### DOCUMENT EXTRACT

On Tue, Feb 18, 2014 at 10:21 AM, Peter Sewell
<Peter.Sewell@...cam.ac.uk> wrote:
>
> This is a bit more subtle, because (on ARM and POWER) removing the
> dependency and conditional branch is actually in general *not* equivalent
> in the hardware, in a concurrent context.

So I agree, but I think that's a generic issue with non-local memory
ordering, and is not at all specific to the optimization wrt that
"x?42:42" expression.

If you have a value that you loaded with a non-relaxed load, and you
pass that value off to a non-local function that you don't know what
it does, in my opinion that implies that the compiler had better add
the necessary serialization to say "whatever that other function does,
we guarantee the semantics of the load".

So on ppc, if you do a load with "consume" or "acquire" and then call
another function without having had something in the caller that
serializes the load, you'd better add the lwsync or whatever before
the call. Exactly because the function call itself otherwise basically
breaks the visibility into ordering. You've basically turned a
load-with-ordering-guarantees into just an integer that you passed off
to something that doesn't know about the ordering guarantees - and you
need that "lwsync" in order to still guarantee the ordering.

Tough titties. That's what a CPU with weak memory ordering semantics
gets in order to have sufficient memory ordering.

And I don't think it's actually a problem in practice. If you are
doing loads with ordered semantics, you're not going to pass the
result off willy-nilly to random functions (or you really *do* require
the ordering, because the load that did the "acquire" was actually for
a lock!

So I really think that the "local optimization" is correct regardless.

### REQUIRED TASKS
A. Retype part of the memory-ordering email, beginning at the words "So on ppc, if" and stopping after "guarantee the ordering.".
B. In the memory-ordering email, what does the writer say must be added on ppc before the call when a "consume" or "acquire" load's value is passed to another function without prior serialization?
The data after this point comes from a separate source and is unrelated to the email.

### EXTRACTED MATERIAL
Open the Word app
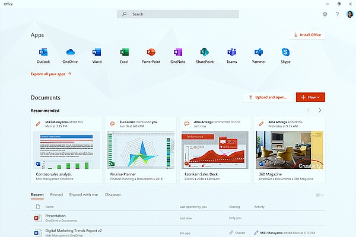The width and height of the screenshot is (356, 237). pos(97,53)
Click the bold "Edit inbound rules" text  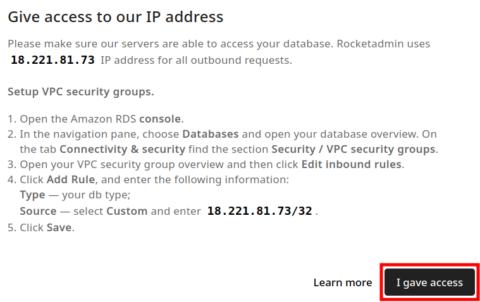point(351,164)
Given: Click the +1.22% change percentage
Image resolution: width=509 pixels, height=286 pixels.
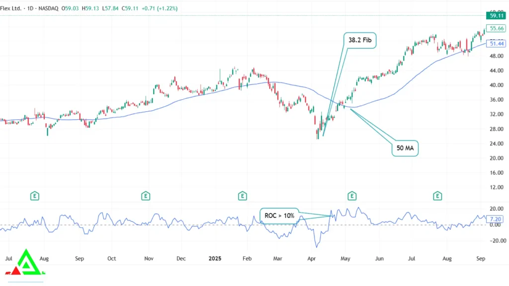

### EXPECTED RESULTS
A.
So on ppc, if you do a load with "consume" or "acquire" and then call
another function without having had something in the caller that
serializes the load, you'd better add the lwsync or whatever before
the call. Exactly because the function call itself otherwise basically
breaks the visibility into ordering. You've basically turned a
load-with-ordering-guarantees into just an integer that you passed off
to something that doesn't know about the ordering guarantees - and you
need that "lwsync" in order to still guarantee the ordering.

B. An lwsync (or whatever serializes the load) before the call.